I’m not embarrassed to tell the world that Star Trek (most of all the original series, their movies, and the Next Generation) saved me.
I could have been a far worse person and I was well on my way as a very angry teenager, but I learned that there are things we can do about disastrous events and disastrous people…and they all begin with retaining the idealism to know what is possible and remembering that there are good people, too.
Sometimes I forget how lucky I am that I crossed paths with Norman Amemiya, who reminded me how good Star Trek was and took me to conventions like Necronomicon where I saw that there were other people like us, geeks with hopes.
I’ve watched a lot of Star Trek in my 47 years, and some of it has been godawful. Some of it has been cheap, and some of it has been corporate, and some of it has been dumbed down for a “general audience.” We shouldn’t forget “Spock’s Brain” or “Skin of Evil” or that weird-ass Irish ghost episode.

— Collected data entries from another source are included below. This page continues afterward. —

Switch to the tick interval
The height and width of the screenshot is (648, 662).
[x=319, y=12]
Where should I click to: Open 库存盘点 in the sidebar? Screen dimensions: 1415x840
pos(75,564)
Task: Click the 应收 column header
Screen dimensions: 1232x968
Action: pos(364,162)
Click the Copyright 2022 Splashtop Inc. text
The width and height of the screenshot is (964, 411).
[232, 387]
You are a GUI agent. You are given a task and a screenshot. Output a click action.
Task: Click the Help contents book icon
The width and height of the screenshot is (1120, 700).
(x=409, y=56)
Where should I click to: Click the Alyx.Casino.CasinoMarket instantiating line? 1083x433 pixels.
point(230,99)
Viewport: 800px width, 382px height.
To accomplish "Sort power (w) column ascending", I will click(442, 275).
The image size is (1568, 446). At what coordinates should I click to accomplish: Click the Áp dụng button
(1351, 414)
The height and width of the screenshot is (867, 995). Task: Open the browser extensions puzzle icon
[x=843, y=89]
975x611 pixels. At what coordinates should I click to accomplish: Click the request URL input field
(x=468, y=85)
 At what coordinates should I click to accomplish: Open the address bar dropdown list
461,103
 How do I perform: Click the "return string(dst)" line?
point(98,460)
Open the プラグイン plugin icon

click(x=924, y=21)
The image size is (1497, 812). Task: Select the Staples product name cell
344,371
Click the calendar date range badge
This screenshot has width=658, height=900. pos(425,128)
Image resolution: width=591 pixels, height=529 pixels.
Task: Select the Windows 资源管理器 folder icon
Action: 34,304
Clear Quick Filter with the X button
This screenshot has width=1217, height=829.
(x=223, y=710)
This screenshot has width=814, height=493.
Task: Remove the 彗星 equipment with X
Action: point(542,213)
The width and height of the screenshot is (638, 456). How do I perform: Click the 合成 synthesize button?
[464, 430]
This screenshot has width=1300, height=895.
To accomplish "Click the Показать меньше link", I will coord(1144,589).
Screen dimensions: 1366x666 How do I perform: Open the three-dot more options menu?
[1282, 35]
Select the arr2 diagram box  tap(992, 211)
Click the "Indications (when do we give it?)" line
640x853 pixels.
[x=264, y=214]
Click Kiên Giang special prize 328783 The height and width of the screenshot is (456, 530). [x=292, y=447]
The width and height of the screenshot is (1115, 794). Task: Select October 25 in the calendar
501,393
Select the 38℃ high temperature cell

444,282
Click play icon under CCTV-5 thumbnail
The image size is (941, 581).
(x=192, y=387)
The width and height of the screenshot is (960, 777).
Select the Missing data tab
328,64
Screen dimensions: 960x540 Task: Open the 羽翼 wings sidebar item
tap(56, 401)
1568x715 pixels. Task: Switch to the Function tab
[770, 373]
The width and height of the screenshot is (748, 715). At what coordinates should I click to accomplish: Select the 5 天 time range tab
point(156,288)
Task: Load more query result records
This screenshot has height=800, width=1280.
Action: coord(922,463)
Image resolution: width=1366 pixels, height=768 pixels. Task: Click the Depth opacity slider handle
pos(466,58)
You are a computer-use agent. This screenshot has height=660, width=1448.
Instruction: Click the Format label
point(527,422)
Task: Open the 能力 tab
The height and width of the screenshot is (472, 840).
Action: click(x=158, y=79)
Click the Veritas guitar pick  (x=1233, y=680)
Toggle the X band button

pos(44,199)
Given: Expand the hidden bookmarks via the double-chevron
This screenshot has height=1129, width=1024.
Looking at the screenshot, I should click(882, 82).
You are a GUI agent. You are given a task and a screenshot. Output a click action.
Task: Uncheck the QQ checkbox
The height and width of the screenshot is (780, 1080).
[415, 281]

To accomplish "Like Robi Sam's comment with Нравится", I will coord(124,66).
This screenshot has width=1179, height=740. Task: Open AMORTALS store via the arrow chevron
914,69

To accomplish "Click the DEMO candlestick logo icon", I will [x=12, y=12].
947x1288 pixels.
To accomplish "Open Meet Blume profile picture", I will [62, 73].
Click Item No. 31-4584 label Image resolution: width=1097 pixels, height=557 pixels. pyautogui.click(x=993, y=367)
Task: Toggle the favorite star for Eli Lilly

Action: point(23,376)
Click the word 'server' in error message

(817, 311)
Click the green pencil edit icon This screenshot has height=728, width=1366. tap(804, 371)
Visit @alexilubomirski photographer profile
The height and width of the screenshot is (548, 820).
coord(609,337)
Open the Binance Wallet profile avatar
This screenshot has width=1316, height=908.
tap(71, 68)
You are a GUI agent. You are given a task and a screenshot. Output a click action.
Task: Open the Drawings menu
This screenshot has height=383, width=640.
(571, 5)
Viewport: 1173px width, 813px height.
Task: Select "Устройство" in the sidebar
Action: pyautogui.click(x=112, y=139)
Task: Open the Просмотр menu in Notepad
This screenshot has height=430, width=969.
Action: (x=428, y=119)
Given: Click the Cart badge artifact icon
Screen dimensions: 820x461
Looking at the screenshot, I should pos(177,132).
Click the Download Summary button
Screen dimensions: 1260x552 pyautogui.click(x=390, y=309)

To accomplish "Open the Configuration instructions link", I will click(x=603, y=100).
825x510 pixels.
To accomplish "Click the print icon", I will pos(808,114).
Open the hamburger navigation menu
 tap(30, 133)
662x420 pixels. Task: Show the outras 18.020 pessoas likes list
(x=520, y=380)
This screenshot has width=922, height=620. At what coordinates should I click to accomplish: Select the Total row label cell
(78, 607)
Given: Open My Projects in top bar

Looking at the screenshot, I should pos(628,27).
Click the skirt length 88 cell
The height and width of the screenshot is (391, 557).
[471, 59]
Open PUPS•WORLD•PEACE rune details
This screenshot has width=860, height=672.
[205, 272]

But tonight I saw the last episode of this third season of Discovery, and I’m reminded of why the show matters so much to me and why this particular incarnation of it is what I need now, even with its imperfections. Perhaps it is what a lot of us need now, especially after yesterday.
It’s sometimes hard to watch Star Trek and then check the news.
The show hasn’t always done a good job of reconciling its idealism with the reality we see all around us that there are a lot of people who prefer us all being low because that’s “who we really are”: competitive animals for whom cooperation is weakness and hope is delusion. Usually, the show sweeps us under the rug as living in the dark times.
But this third season of Discovery gets it right, just when we need it most. In the fractured Federation, many have decided that it is better to embrace the “reality” of self-interest and brutality …and then the U.S.S. Discovery arrives with old-fashioned ideals of what we can be.
All my life, I’ve struggled with what I call the intractable problem of assholes, fighting the ones who intend to be mean but saving the ones who are only accidentally so.
What this season of Discovery reminds me is that we solve that problem just like the crew of the Discovery, by finding our people one by one and then (re)building from the small corner within our reach.
We win by living what we want to be, not what we’re trying to leave behind.
That’s a lot to say about something discussed in a boardroom at CBS and likely engineered to make me feel this way. But I detect in the show and especially its actors that they believe in it like we did in the 60s and 70s and again in the 90s.
And they’re making me believe in it again, too.